If you were a black person, and a civil rights lawyer and the chief counsel to the National Action Network, and that happened to you, it would no doubt trigger some sense that profiling had just taken place. This is one such story, and it happened to Michael Hardy General Counsel for Reverend Al Sharpton’s National Action Network. But it could very well be a series of unfortunate circumstances.

Sartorially dressed in a black fedora hat, a black overcoat and his natty Friday casual, Michael Hardy walked in to a Manhattan liquor store near Columbus Circle on Friday to buy two bottles of Port wine. Hardy told theGrio that the person in front of him paid by charge card but when it came to him, he was required to show ID. The person in front of Mr. Hardy was a white man. Hardy said he felt this was a bit unusual and asked why he was to produce ID when the person in front of him was not required to do so. He was told by the clerk that the other customer was a regular and known to him. The clerk himself is black.

Hardy took exception, telling the employee that he had no problem showing ID if it was required of every customer, without exception. “The issue is not that you know a customer,” said Hardy, “but what is required of all customers.”  Hardy said, “By not enforcing policies regardless of familiarity makes customers feel offended.”  Hardy told theGrio that he had spent the past several months assisting with National Action Network and a consortium of retailers to compose a “Customers’ Bill of Rights.” This was in response to charges of racial profiling being lodged at Barney’s, Macy’s and a number of other high-profile fashion and apparel retailers.

This past November, executives from the high-end stores in Manhattan agreed to sit on a panel formed by retailers and civil rights leaders after the Rev. Al Sharpton called for action in the wake of complaints that black shoppers were being profiled. The goal of the working group is clarify store policies and establish monitors to watch for racial profiling and make recommendations for training. The problems surfaced in October when two black shoppers accused Barneys and the NYPD of racially profiling them as they shopped at the upscale store. Two other black shoppers have made similar allegations against Macy’s.

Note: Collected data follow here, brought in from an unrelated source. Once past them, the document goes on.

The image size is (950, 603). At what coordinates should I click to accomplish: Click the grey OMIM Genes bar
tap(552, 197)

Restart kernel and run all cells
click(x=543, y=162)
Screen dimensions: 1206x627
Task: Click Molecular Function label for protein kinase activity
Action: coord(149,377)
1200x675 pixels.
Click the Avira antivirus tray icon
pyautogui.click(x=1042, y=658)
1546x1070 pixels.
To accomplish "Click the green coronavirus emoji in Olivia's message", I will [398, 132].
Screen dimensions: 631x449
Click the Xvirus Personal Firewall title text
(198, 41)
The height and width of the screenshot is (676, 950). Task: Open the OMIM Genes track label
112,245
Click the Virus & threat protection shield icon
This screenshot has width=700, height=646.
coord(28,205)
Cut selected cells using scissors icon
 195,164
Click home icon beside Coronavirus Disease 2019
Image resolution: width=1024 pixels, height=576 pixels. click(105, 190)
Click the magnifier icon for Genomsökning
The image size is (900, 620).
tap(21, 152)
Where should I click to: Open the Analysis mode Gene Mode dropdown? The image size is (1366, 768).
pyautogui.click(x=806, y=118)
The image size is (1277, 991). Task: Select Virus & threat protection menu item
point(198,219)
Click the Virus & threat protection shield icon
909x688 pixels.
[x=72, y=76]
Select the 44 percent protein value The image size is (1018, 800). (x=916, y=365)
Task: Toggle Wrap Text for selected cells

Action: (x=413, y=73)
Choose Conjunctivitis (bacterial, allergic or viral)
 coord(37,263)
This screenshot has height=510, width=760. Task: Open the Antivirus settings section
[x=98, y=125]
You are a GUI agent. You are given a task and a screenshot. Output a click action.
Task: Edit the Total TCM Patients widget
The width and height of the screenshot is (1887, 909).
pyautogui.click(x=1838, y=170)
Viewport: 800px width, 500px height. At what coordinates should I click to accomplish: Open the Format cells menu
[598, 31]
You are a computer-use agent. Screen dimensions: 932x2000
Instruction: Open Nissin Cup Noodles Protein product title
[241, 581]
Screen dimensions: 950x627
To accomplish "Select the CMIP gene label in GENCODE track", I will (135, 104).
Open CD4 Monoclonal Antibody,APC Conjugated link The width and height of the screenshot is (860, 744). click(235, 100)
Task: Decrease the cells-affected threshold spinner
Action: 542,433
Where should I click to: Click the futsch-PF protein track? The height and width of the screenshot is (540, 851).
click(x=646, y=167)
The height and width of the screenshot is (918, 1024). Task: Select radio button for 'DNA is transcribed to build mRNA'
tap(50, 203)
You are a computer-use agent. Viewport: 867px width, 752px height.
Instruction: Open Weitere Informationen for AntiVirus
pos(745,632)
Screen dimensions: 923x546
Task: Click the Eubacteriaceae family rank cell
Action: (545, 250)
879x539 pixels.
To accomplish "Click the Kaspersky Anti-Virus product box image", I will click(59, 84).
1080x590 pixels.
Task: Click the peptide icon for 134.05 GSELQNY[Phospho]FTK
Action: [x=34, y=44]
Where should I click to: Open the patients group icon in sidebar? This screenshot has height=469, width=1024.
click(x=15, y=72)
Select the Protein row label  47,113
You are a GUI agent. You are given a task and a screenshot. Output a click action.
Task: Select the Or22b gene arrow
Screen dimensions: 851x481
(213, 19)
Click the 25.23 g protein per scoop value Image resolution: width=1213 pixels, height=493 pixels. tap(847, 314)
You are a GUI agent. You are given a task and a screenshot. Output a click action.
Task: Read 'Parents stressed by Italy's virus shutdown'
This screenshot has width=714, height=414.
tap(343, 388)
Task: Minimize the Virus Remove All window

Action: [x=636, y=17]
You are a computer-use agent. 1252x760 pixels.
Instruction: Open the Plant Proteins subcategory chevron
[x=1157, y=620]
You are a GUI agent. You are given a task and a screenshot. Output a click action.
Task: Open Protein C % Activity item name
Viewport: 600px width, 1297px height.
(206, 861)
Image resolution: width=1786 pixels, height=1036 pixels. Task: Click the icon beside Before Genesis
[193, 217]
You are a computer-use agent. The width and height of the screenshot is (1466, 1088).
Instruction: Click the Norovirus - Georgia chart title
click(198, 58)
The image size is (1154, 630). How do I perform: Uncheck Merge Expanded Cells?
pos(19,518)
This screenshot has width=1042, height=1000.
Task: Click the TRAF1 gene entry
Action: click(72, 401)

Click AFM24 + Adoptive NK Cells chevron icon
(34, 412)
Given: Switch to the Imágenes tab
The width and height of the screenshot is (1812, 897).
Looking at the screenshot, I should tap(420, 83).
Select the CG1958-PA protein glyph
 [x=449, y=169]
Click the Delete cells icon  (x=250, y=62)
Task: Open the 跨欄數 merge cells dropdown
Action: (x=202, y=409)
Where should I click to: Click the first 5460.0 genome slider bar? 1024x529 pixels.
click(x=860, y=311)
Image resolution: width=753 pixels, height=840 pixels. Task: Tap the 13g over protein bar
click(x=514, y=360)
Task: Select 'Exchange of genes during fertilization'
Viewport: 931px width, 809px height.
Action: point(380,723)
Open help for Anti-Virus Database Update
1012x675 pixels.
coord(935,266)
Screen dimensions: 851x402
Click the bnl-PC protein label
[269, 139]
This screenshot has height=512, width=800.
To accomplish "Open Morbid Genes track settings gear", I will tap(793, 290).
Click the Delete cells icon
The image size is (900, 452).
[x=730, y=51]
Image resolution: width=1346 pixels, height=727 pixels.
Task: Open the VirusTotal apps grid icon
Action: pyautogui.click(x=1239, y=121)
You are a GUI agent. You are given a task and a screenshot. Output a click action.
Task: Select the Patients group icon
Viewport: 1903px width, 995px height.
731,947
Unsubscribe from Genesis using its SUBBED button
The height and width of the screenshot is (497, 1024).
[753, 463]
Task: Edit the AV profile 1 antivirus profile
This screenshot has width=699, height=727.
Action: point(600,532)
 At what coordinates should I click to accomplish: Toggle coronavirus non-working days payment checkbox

In early December Macy’s and Barneys, along with Bergdorf Goodman, Saks Fifth Avenue, Lord & Taylor and the Gap among others, promised to post and abide by a “Customers’ Bill of Rights.” The one-page document, drafted by the Retail Council of New York State, declares: “Profiling is an unacceptable practice and will not be tolerated.” It says each store in question “is committed to ensuring that all shoppers, guests and employees are treated with respect and dignity and are free from unreasonable searches, profiling and discrimination of any kind.” There is a training and awareness component asking retailers to put in place “internal programs to test compliance with strict prohibitions against profiling practices.” And to encourage enforcement, the pact requires employees who violate the company’s prohibition on profiling to be subject to disciplinary action, up to and including termination of employment.